* [EXERCISE]:
Transcribe, exactly as they appear, only the lines from the one holding "Task: Click the diamond" through the end of the entries below.

(Stored dataset items)

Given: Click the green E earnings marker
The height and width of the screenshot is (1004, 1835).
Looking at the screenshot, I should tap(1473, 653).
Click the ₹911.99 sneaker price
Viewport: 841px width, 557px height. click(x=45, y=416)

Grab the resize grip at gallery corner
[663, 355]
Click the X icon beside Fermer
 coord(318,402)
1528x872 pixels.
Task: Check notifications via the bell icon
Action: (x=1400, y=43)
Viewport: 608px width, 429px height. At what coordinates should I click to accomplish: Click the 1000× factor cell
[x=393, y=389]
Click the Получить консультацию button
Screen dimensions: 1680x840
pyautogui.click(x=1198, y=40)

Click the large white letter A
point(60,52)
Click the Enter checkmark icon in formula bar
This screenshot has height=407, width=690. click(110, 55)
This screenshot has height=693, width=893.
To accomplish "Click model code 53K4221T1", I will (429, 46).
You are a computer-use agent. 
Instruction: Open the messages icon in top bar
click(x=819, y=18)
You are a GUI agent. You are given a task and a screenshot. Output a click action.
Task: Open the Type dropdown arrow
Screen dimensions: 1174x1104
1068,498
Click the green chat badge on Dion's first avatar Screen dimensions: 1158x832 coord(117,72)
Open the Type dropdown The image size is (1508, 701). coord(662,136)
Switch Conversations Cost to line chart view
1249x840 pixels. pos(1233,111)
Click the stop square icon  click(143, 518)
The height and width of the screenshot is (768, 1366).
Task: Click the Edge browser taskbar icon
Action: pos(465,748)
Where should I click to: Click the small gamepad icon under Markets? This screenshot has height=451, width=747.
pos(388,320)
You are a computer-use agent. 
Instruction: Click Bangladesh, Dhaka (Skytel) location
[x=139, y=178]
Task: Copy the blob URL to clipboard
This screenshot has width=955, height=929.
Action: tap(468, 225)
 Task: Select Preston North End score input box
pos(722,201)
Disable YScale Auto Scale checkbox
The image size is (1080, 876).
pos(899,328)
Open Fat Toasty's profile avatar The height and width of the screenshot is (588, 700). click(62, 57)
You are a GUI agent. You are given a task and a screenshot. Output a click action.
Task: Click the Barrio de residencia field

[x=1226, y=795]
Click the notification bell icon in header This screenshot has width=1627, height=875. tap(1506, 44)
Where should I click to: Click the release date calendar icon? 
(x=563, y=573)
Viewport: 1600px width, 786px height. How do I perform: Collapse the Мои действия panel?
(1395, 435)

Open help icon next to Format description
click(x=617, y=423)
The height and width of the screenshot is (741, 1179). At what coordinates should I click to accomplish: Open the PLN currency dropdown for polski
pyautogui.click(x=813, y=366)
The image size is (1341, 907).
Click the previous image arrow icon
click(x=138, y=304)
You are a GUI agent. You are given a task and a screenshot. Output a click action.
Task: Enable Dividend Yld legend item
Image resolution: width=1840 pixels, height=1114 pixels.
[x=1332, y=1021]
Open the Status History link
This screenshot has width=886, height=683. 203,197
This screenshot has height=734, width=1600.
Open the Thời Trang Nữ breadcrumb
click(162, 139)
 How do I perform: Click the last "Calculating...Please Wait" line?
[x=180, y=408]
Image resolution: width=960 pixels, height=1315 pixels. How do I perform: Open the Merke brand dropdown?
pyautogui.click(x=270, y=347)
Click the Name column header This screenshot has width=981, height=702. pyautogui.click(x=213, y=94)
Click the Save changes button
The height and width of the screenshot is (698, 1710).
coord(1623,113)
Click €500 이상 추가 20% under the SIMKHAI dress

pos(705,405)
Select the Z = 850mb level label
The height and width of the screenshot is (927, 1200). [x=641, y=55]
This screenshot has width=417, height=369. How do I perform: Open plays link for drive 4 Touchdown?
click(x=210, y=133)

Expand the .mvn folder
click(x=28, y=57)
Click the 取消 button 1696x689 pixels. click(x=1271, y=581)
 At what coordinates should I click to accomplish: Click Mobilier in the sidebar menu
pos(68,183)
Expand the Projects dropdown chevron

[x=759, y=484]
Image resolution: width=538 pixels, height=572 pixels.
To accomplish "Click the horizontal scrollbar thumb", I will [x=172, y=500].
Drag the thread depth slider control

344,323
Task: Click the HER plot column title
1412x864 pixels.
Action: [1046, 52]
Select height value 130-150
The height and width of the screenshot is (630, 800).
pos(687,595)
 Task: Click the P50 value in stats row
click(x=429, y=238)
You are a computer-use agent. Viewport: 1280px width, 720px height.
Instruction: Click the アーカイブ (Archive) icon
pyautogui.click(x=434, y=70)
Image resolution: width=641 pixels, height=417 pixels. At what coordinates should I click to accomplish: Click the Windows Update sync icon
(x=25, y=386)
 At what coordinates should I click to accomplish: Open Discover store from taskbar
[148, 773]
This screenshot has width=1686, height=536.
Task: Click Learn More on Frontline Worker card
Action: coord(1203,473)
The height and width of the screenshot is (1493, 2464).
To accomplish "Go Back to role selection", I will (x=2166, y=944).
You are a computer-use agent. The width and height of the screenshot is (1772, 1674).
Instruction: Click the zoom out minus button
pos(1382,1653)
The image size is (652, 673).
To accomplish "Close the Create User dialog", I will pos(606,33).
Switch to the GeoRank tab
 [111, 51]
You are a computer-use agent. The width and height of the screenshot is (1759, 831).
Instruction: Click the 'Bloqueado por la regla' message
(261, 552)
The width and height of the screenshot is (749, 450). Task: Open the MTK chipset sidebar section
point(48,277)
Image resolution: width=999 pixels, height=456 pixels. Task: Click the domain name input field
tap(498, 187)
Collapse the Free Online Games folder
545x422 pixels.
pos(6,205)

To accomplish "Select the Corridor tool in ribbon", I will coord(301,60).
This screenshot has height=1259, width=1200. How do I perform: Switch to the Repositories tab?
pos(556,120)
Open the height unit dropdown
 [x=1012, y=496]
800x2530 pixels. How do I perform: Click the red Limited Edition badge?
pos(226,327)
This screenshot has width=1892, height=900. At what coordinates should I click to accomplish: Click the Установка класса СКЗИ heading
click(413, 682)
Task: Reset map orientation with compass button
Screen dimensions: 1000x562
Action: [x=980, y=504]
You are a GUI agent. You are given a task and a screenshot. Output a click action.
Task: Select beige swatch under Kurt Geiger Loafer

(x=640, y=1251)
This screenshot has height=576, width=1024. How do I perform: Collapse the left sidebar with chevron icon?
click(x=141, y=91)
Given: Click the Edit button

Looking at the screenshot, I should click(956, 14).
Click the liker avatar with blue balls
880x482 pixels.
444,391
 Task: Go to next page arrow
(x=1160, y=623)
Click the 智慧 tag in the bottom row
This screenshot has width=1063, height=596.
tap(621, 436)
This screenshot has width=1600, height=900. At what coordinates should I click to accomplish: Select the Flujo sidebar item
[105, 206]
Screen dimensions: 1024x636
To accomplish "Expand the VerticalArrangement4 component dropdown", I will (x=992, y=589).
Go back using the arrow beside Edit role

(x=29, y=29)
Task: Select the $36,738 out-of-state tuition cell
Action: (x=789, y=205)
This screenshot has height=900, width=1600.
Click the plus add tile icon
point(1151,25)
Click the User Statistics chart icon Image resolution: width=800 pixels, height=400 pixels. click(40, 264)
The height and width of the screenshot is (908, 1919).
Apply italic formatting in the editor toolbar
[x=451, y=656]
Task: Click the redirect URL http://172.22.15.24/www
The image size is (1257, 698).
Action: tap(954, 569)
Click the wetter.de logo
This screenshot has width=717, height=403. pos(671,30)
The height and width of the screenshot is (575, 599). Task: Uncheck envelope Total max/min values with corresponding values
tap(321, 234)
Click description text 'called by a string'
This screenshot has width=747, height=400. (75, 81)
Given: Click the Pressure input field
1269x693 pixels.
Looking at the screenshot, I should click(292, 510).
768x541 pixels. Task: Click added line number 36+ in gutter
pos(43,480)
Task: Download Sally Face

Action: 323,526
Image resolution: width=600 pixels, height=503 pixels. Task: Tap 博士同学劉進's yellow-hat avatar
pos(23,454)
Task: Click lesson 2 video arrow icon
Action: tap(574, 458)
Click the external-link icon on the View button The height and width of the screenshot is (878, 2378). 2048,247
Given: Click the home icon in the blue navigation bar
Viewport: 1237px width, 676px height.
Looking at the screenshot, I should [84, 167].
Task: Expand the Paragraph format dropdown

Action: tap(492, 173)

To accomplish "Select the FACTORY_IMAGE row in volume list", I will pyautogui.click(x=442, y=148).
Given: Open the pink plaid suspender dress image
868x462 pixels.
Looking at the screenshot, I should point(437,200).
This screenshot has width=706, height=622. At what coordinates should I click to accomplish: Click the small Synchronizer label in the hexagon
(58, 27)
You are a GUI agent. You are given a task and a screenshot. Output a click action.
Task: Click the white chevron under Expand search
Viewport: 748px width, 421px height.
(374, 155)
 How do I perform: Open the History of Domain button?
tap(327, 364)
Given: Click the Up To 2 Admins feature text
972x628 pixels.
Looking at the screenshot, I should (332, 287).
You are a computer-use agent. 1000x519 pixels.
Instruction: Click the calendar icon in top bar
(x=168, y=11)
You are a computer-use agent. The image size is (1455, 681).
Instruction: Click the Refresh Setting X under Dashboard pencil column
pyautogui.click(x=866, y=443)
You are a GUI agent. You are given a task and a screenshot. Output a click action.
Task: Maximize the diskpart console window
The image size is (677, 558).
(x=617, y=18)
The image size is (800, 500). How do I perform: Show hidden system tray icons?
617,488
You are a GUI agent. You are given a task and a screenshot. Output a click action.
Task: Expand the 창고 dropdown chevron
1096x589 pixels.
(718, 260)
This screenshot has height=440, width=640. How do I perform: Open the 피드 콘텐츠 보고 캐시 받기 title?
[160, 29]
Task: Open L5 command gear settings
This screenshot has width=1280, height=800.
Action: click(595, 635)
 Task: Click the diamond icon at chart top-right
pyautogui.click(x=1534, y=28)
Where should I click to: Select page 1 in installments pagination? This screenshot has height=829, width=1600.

* [EXPECTED ANSWER]:
 Task: Click the diamond icon at chart top-right
pyautogui.click(x=1534, y=28)
Where should I click to: Select page 1 in installments pagination? This screenshot has height=829, width=1600.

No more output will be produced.